For the first time since the NCAA began hosting a women’s basketball tournament in 1982, a deep run through the bracket will produce more than bragging rights or a championship banner.
Money is on the line, too.
Every game that a school plays between the First Four through the Final Four — making the championship game doesn’t count — will earn what the NCAA calls a “unit,” essentially one slice of the annual television revenue brought in from the NCAA’s media rights deal to broadcast the tournament. All units earned by a conference’s members during a women’s tournament will be paid by the NCAA to the conference, which then splits up the pool of money and redistributes it back to the schools over the next three years.
At stake this year are 132 units worth a combined $15 million, meaning that if No. 1 overall seed UCLA advances to the championship game, it would earn the Big Ten conference $1.3 million to be paid out through 2028. (Conferences use different methods to decide which schools receive how much.) That pool available for tournament teams will grow to $20 million in 2026, $25 million in 2027 and increase by 2.9% annually after that, the same rate as other Division I funds.
There’s a reason why the NCAA landed on this unit-based system: It is the same one that’s been used to reward men’s teams in the NCAA Tournament since 1991.
Between 1997 and 2018, the combined units earned by men’s teams from the Big Ten Conference alone raked in an estimated $340 million, according to a 2019 analysis by The Associated Press.
During the same span, meanwhile, women’s basketball teams including powerhouses Connecticut, Tennessee and South Carolina earned zilch.
Among the numerous books on sports written by Andrew Zimbalist, an economics professor at Smith College, is 1999’s “Unpaid Professionals: Commercialism and Conflict in Big-Time College Sports,” in which he argued for the NCAA to adopt a unit-based payment system for women’s basketball. Zimbalist told NBC News that when Myles Brand was the NCAA president from 2003 to 2009, he had spoken with Brand about fixing what he called the discriminatory disparity that saw men’s teams, but not their women’s counterparts, paid for their performance.
“It never had any justification,” Zimbalist said.
More from NCAA Tournament
Why did it take 34 years to fix? The longtime argument against such a move — that the men’s tournament drew more viewers and was thus more valuable — ignored that the women’s tournament nonetheless also drew millions of viewers as well, and could have drawn even more had it been marketed equally to the men’s, Zimbalist said.

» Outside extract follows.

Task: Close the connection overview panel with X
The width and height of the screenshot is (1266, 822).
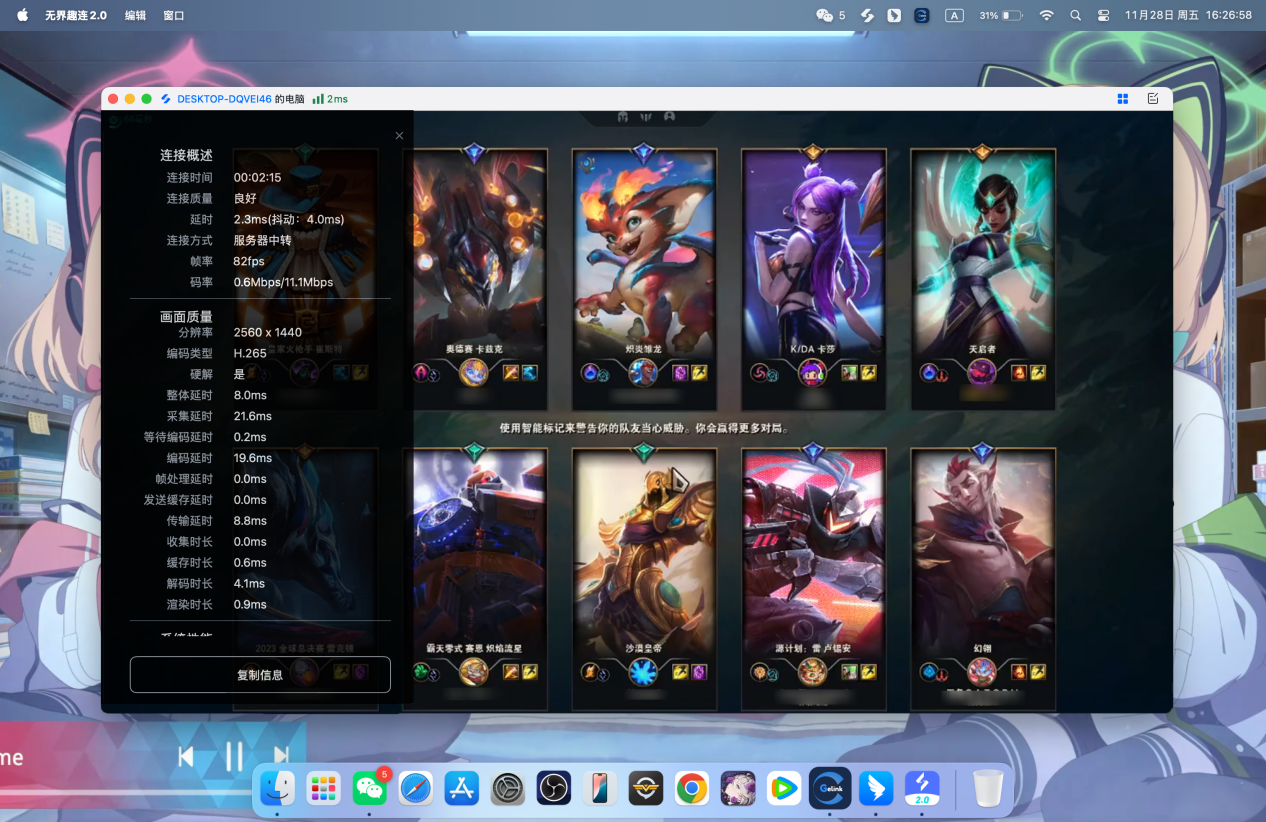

“It never would have made any sense to say that women should get paid zero, because the women in fact were attracting customers and revenue,” he said.
That 34-year gap between the first tournament payouts for men and women was why in Janu, when an NCAA council approved a fund to start the payments, Danielle Donehew, the executive director of the Women’s Basketball Coaches Association, called it a “momentous victory” that was “the culmination of decades of hard work.”
That victory arrived, in part, because of pressure. In 2021, women’s basketball players taking part in the NCAA Tournament documented on social media the disparities in how they were treated compared to the men, ranging from paltry weight rooms to meager gift bags. With players agitating for equal treatment and the public asking questions, the NCAA hired a law firm to conduct a gender equity assessment. The findings, released in 2021, were scathing.